CRM114 for Win32/UNIX - crm114 Bayesian classifiers and the h1, h2 feature hash values

New stuff being served...

Why GerH builds have a 'markovian.alt' and other '.alt' classifiers: those are R&D classifiers using the latest VT technology and classifier optimizations described here.

Ger Hobbelt

Note that this space shows the state of the art as per 7 february 2009. Any source code in this article shows the state as per that date (or earlier); their value is purely educational. Fetch a GerH build if you like to have this stuff in a usable form.

Table of Contents

  1. TBD

crm114 Bayesian classifiers and the h1, h2 feature hash values

crm114 Bayesian classifiers (Markovian, OSB, OSBF and Winnow) are all feature hash based. So far, no worries.

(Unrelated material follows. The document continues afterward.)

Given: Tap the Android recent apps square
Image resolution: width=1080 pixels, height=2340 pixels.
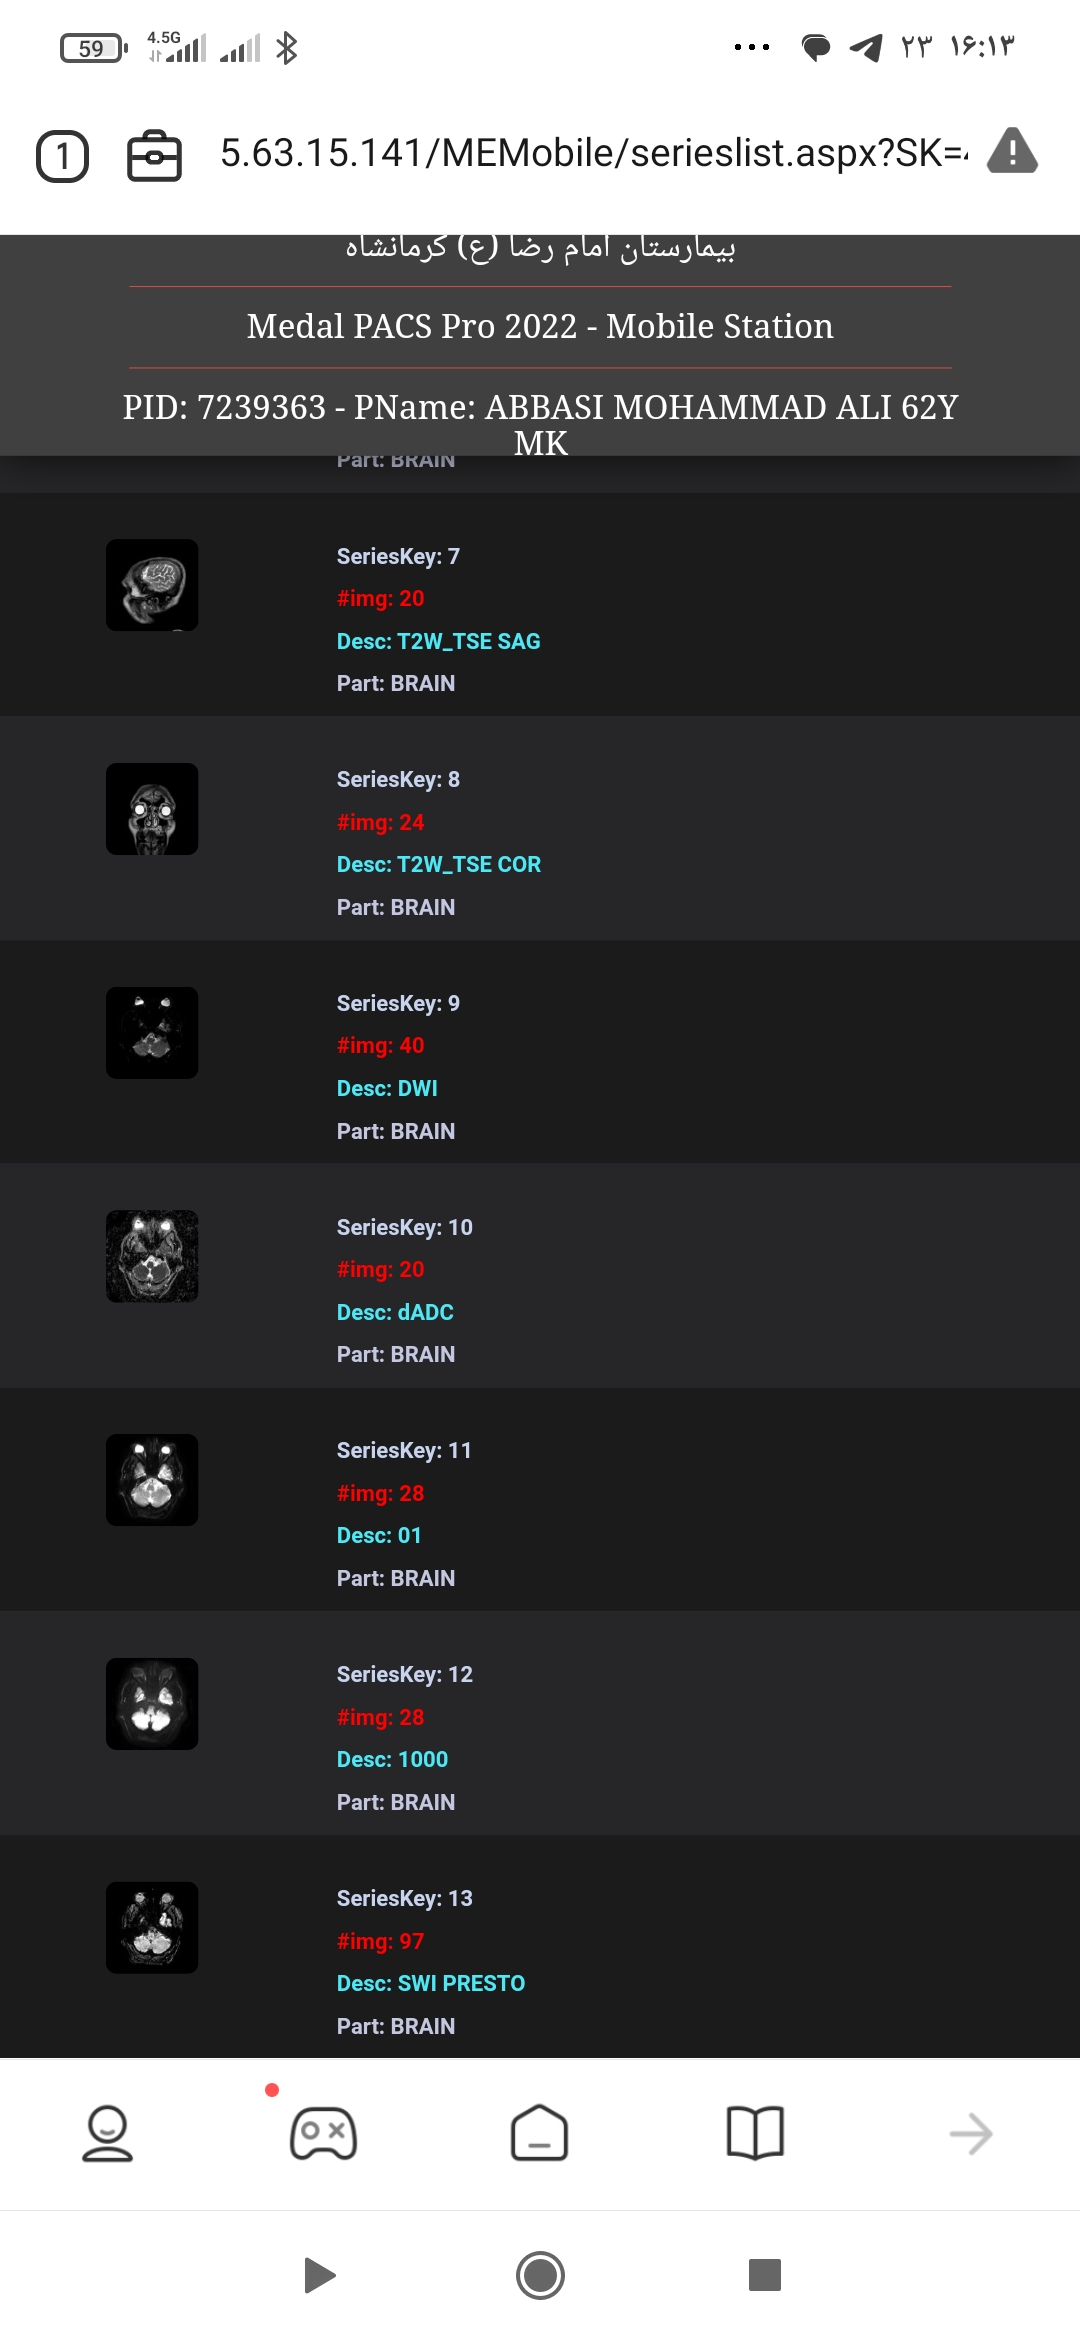Looking at the screenshot, I should (x=765, y=2274).
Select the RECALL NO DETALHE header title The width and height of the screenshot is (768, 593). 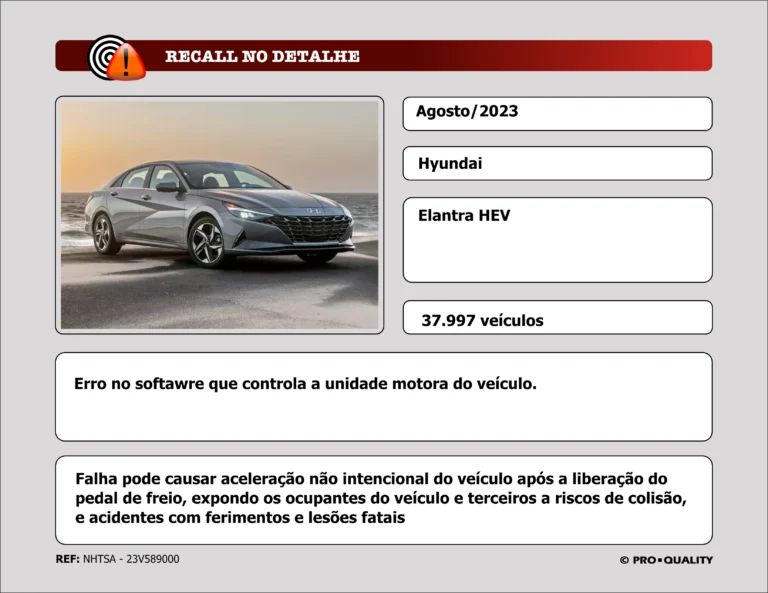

But when we look a little at the implementation, you'll note that those feature hashes actually are TWO(2) hashes. h1 and h2. How are those produced from the 'tokens' ('words') we mentioned in another article?

The code takes the tokens and hashes each of them to a 32-bit hash value. So far, so simple.

But the h1/h2 things happens at the spot where those individual token hashes are combined into a final feature hash: recall from the other article that multiple tokens are combined into a Markov token chain, which will produce -- or so we said -- one feature hash. And we didn't lie. h1/h2 may be two different hash values, but together, they form the feature hash as seen by the classifiers.

A bit of tech first

The individual token hash values are mixed into feature hash values using a universal hashing scheme (see Knuth and others), which basically takes a token hash value, multiplies it with a odd (and preferable 'relatively prime' to 2^32) number and adds this result to the feature hash value (which started by being initialized to zero). So far nothing special: a universal hash scheme is used to mix the token hashes in to a feature hash, which can be used to locate 'hits' in the CSS databases.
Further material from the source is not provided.